Anger is not enough because anger can be quickly redirected toward new targets when it is convenient. Greider perpetuates the fantasy of citizen action in declarations such as “Timely intervention by the people could save the country from some truly bad ideas now circulating in Washington and on Wall Street.” But how, exactly, can the people intervene? Writing forceful letters to their congressional representatives? Do they even notice such campaigns anymore?

The Obama campaign is a perfect illustration of the realities of American democracy today. He was elected in one of most successful political advertising campaigns in recent memory, largely paid for with Wall Street money. To invoke Obama’s “independent base of support” as a possible counterweight to his Wall Street sponsorship is to confuse cause and effect. The advertising campaign had a deep understanding of the dissatisfaction of the public and used that to garner mass public support. The size of his “independent base of support” demonstrates outstanding marketing effectiveness. This doesn’t mean that those targeted by the campaign are not sincere in their admiration for Obama.

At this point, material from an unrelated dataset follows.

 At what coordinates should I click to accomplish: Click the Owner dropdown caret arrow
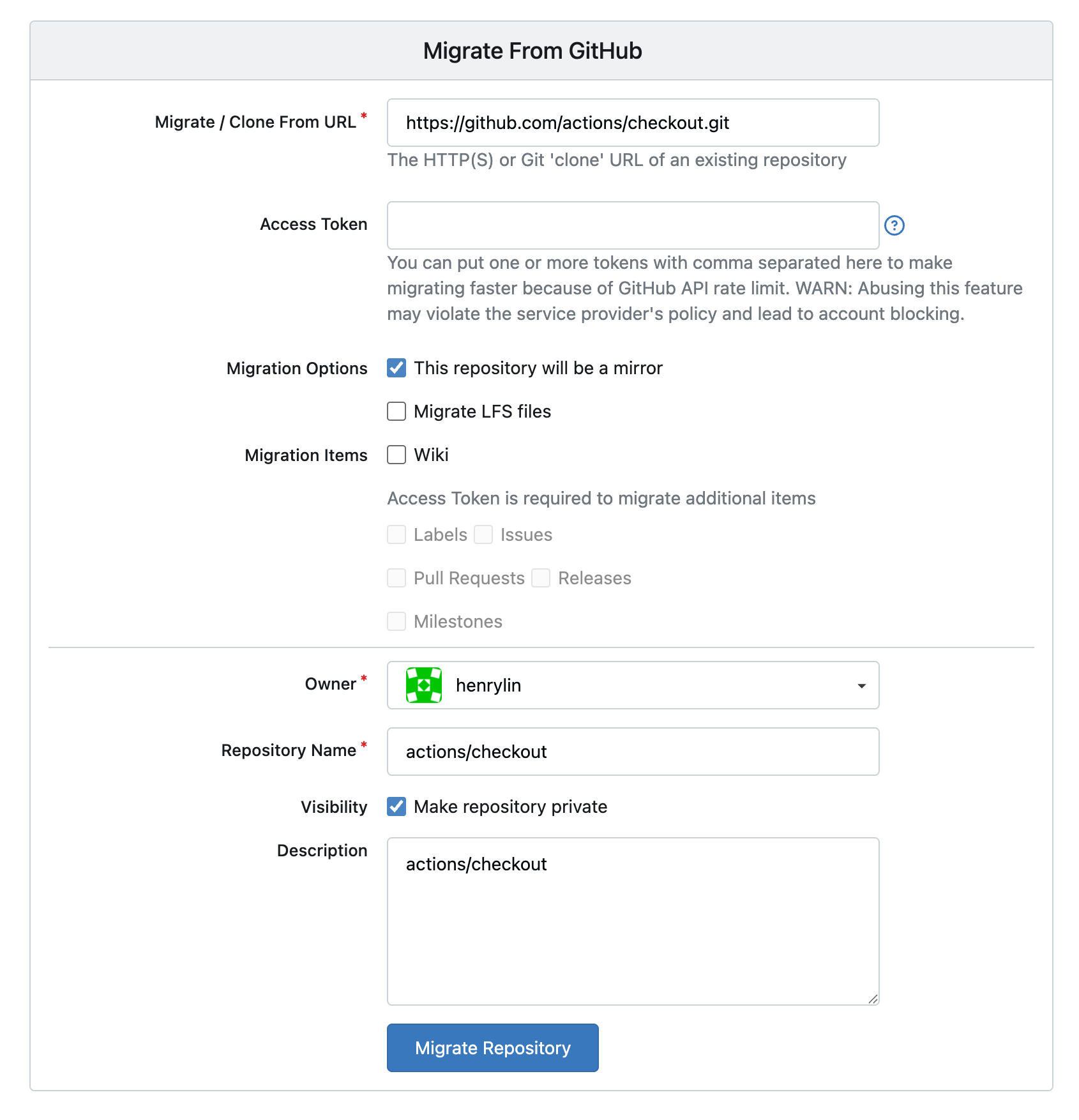pyautogui.click(x=861, y=686)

But unfortunately it does mean that they cannot act as a coherent political force. Obama understands this and his efforts are focused, as he says, on redirecting that anger: "I don't want to quell anger. People are right to be angry. I'm angry," he told reporters on Wednesday. Then he pivoted: "What I want us to do is channel our anger in a constructive way." This is precisely the role of the Democratic Party – to act as a lightning rod for those social forces that could push for fundamental social change and redirect them into safe channels where they can help prop up the current order.

Greider accurately characterizes the objective sought by the Obama administration: “Whatever the intentions, this ‘reform’ would effectively legitimize the existence of a corporate state. This concentrated power would be neither socialism nor capitalism, but a grotesque hybrid that combines the worst qualities of both systems. Government and politics would become even more responsive to big money, but also able to tamper intimately with private enterprise, picking winners and losers based on political loyalties, not on performance. Capitalism with its inherent tendency toward monopoly would have the means to monopolize democracy.” Obama’s actions indicate his true loyalties.

Mobilized citizens are indeed the answer, but who will do the mobilizing?